Role of mouse tumor models

How to choose pre-clinical mouse model?

Cancer is one of the culprits that take people’s lives. Many people talk about cancer discoloration. The struggle between humans and cancer has never stopped. More and more researchers are investigating the pathogenesis of cancer and new therapies. Despite this, only a handful of new anti-cancer drugs are approved every year. The main reason is that the vast majority of new drugs with good preclinical effects lack good clinical efficacy. Therefore, the rational application and evaluation of innovative preclinical antitumor drugs It is especially urgent and important to promote the combination and unification of preclinical research and clinical efficacy.
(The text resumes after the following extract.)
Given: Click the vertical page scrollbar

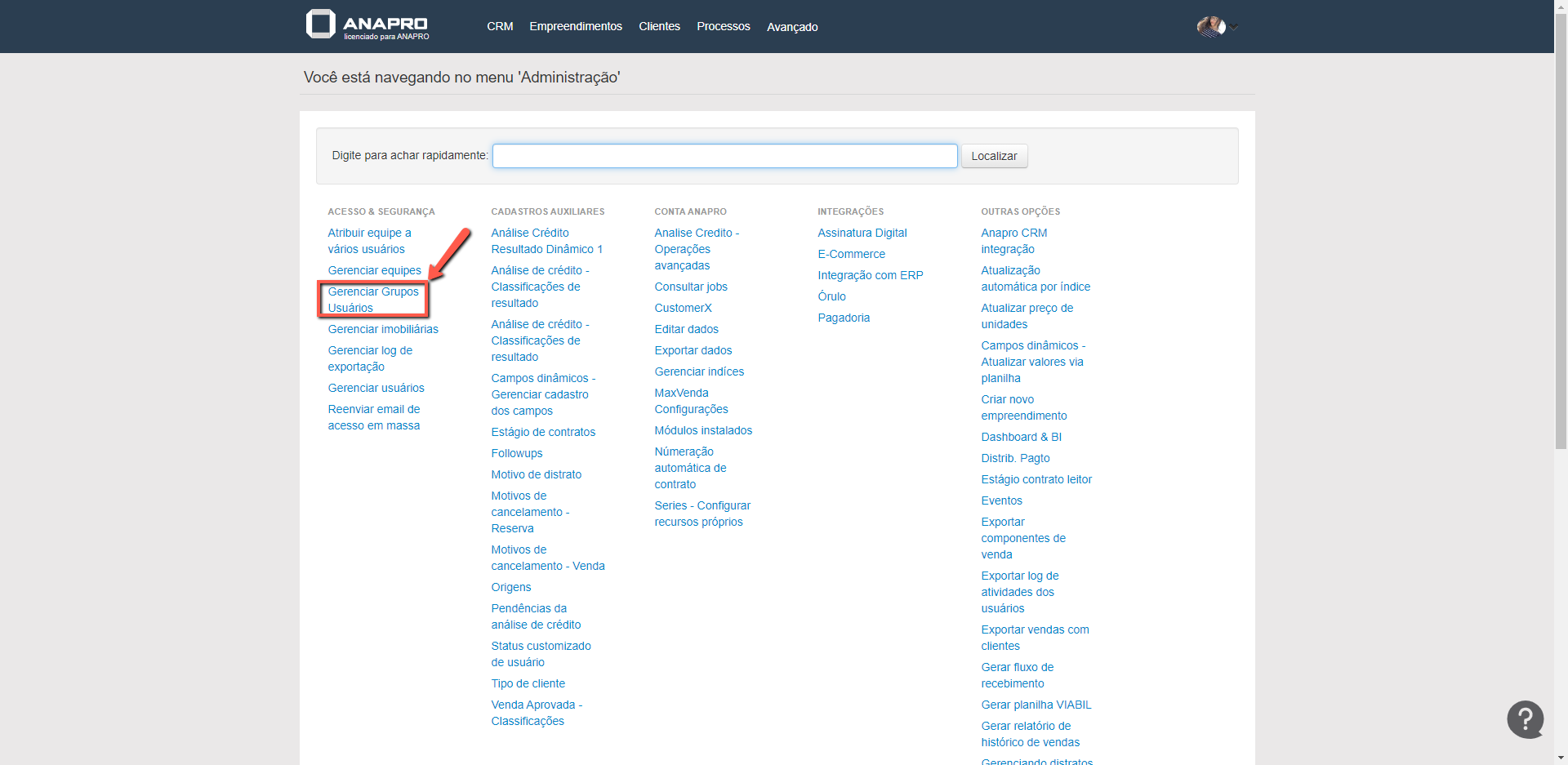Looking at the screenshot, I should pyautogui.click(x=1561, y=245).
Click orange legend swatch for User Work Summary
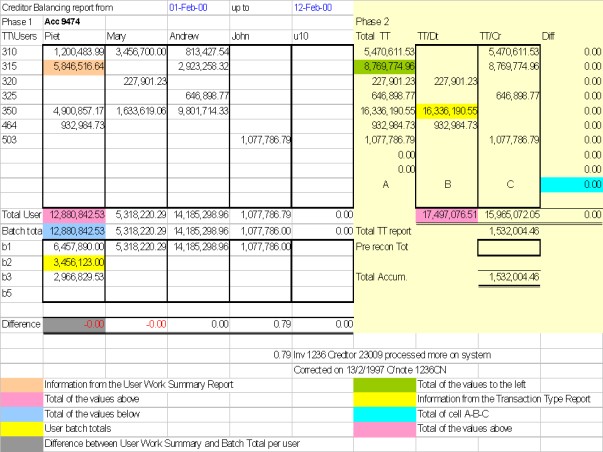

As we all know, animal cancer models play a pivotal role in the study of the etiology and pathogenesis of cancer and the evaluation of treatment. Without special reasons, mice are the first model animal for replicating human disease animal models and studying gene function. The mouse cancer model is currently the most commonly used, advanced and recognized preclinical anti-tumor drug effect evaluation system. The model continues to develop with the innovation of tumor treatment strategies and provides important theoretical and practical guidance for cancer treatment methods. This article describes the pre-clinical selection of the most commonly used mouse cancer models and the challenges they face, and briefly describes the application prospects of emerging cancer models, providing a reference for the rational evaluation of drug efficacy before the clinic.
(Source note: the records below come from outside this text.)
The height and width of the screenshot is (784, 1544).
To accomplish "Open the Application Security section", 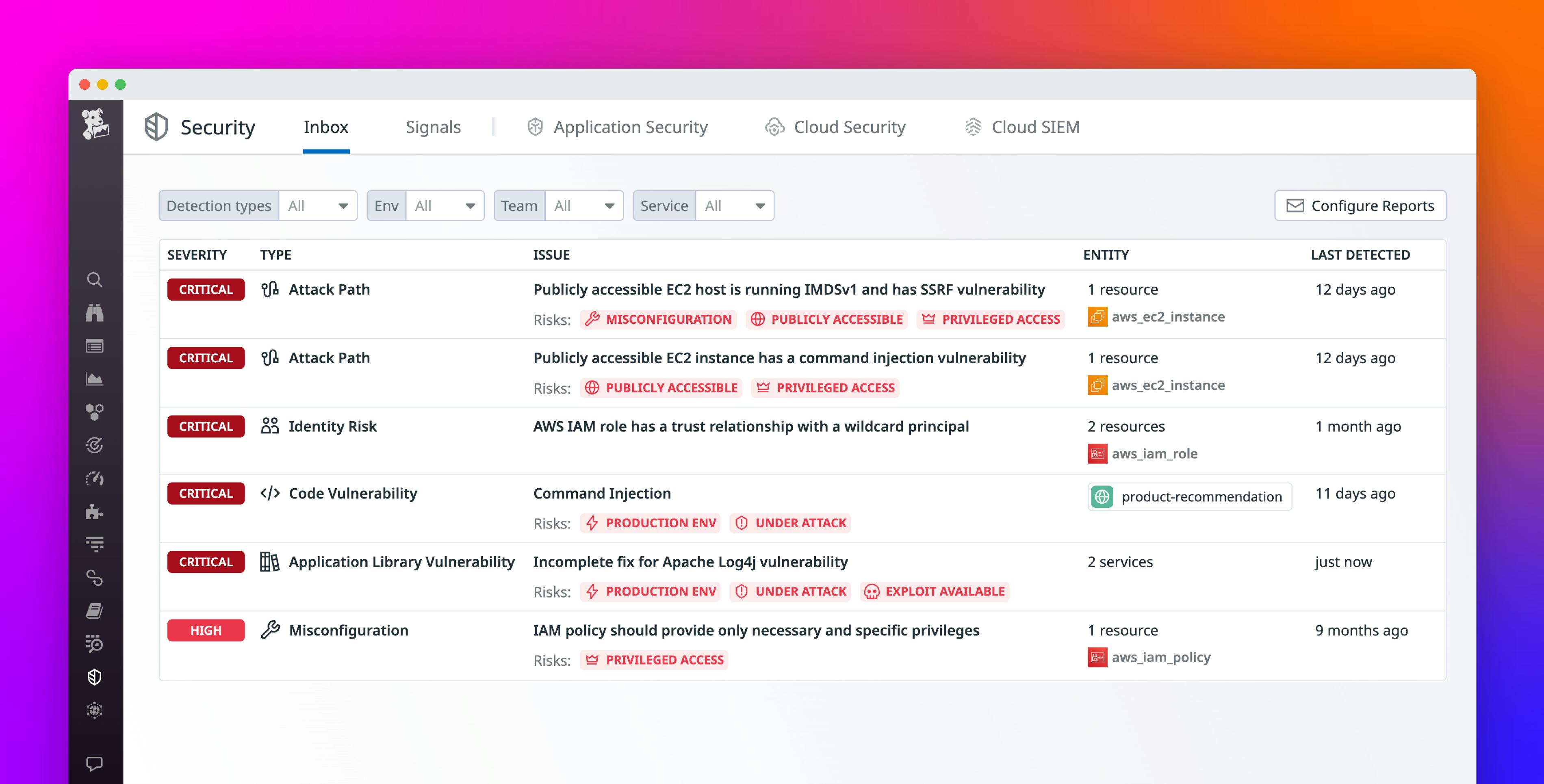I will [617, 127].
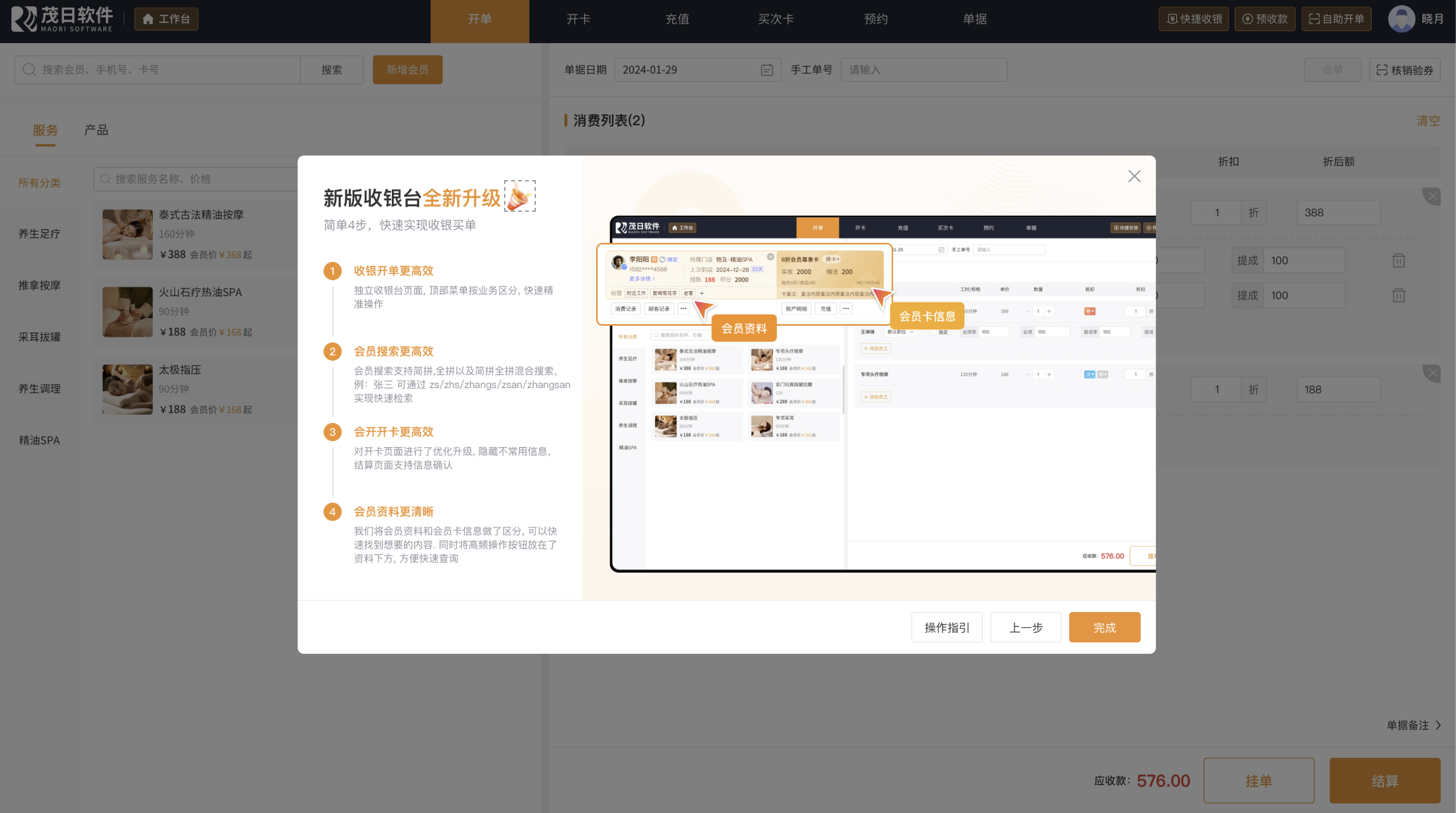1456x813 pixels.
Task: Clear the consumption list via 清空
Action: (x=1428, y=120)
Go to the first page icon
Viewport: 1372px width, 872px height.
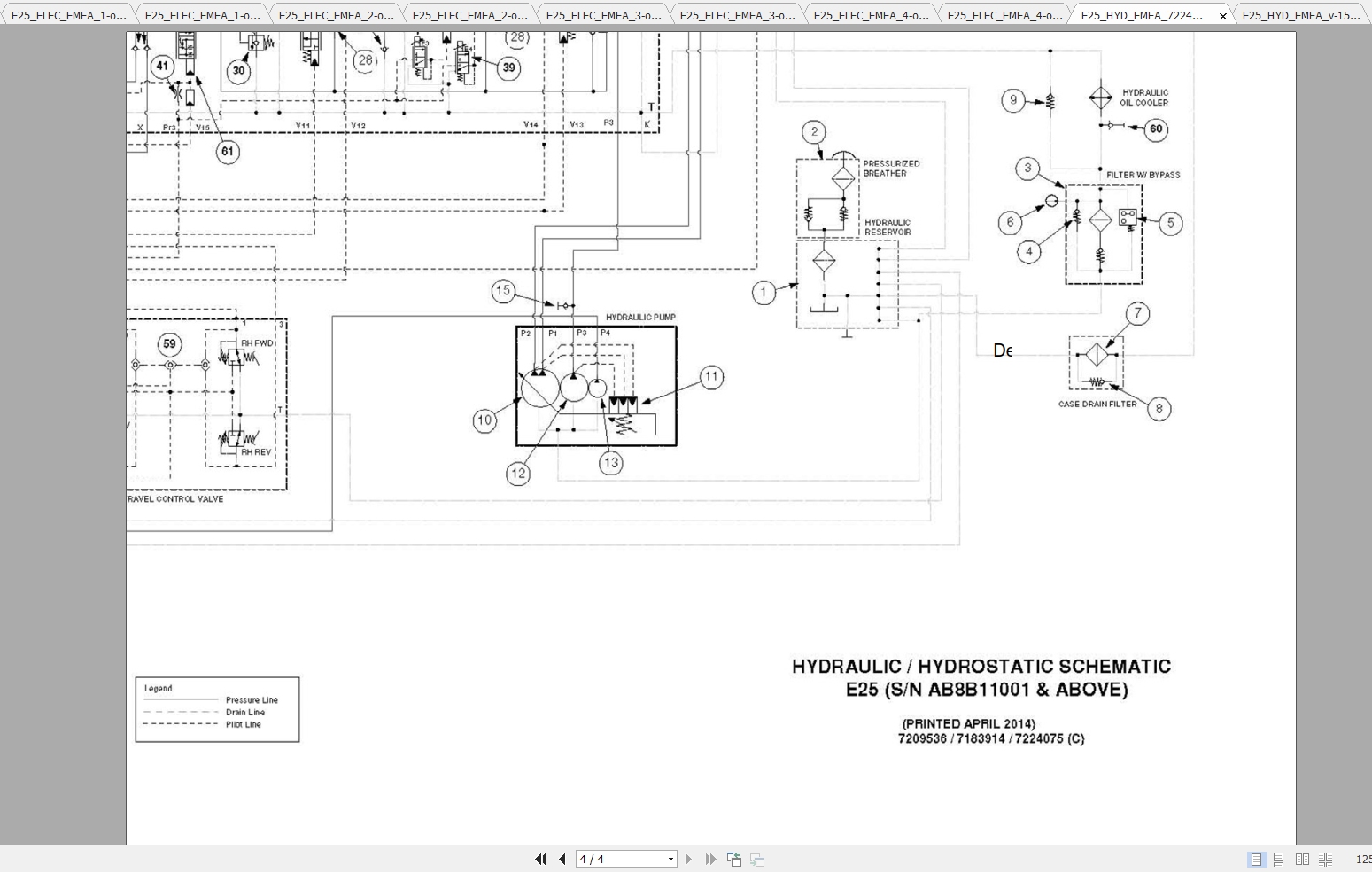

By selecting a reasonable animal model, the positive curative effect data obtained by the pre-clinical research has a good correlation with the clinical efficacy of the drug. The overall judgment of the validity of animal models mainly needs to consider three aspects. The first is apparent validity, which refers to the apparent similarity between the model and the symptoms of the simulated condition; the second is the theoretical validity, which mainly considers the model’s Whether the construction passes a good theoretical foundation; the third is to predict the effectiveness, requiring the model to provide evidence for the prediction of clinical efficacy. Obviously, being able to predict clinical efficacy is the most important basis for judging whether the model is effective. Among them, prediction validity is the most critical.
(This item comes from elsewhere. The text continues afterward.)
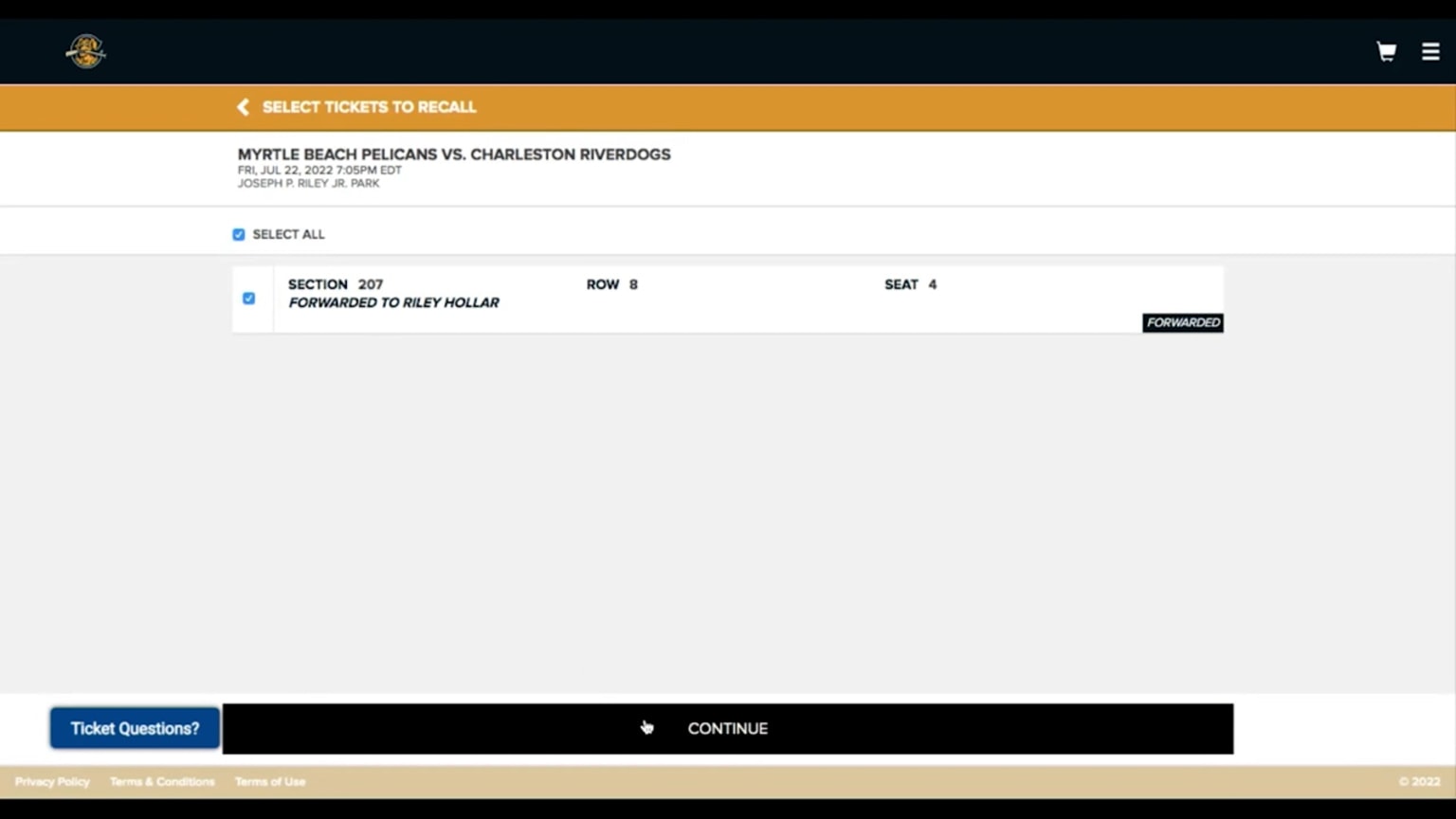The width and height of the screenshot is (1456, 819).
Task: Open the Terms of Use link
Action: point(270,782)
The important role of pre-clinical mouse models extends from the beginning of drug development, target screening, and evaluation of anti-tumor functions to the clinical trials of drugs. Classic animal models play an important role in the drug discovery phase, which ensures the pharmaceutical properties and activity of the molecules in biological systems. Once the drug candidates are screened, a more complex preclinical model becomes crucial. Once the efficacy and mechanism are confirmed, and the target is verified before the clinic, a complex model should be studied. The effect of the drug on the primary tumor can be determined by the patient’s xenograft solid tumor. The humanized animal model simulates the human immune system and investigates the immunotherapy effects of drugs.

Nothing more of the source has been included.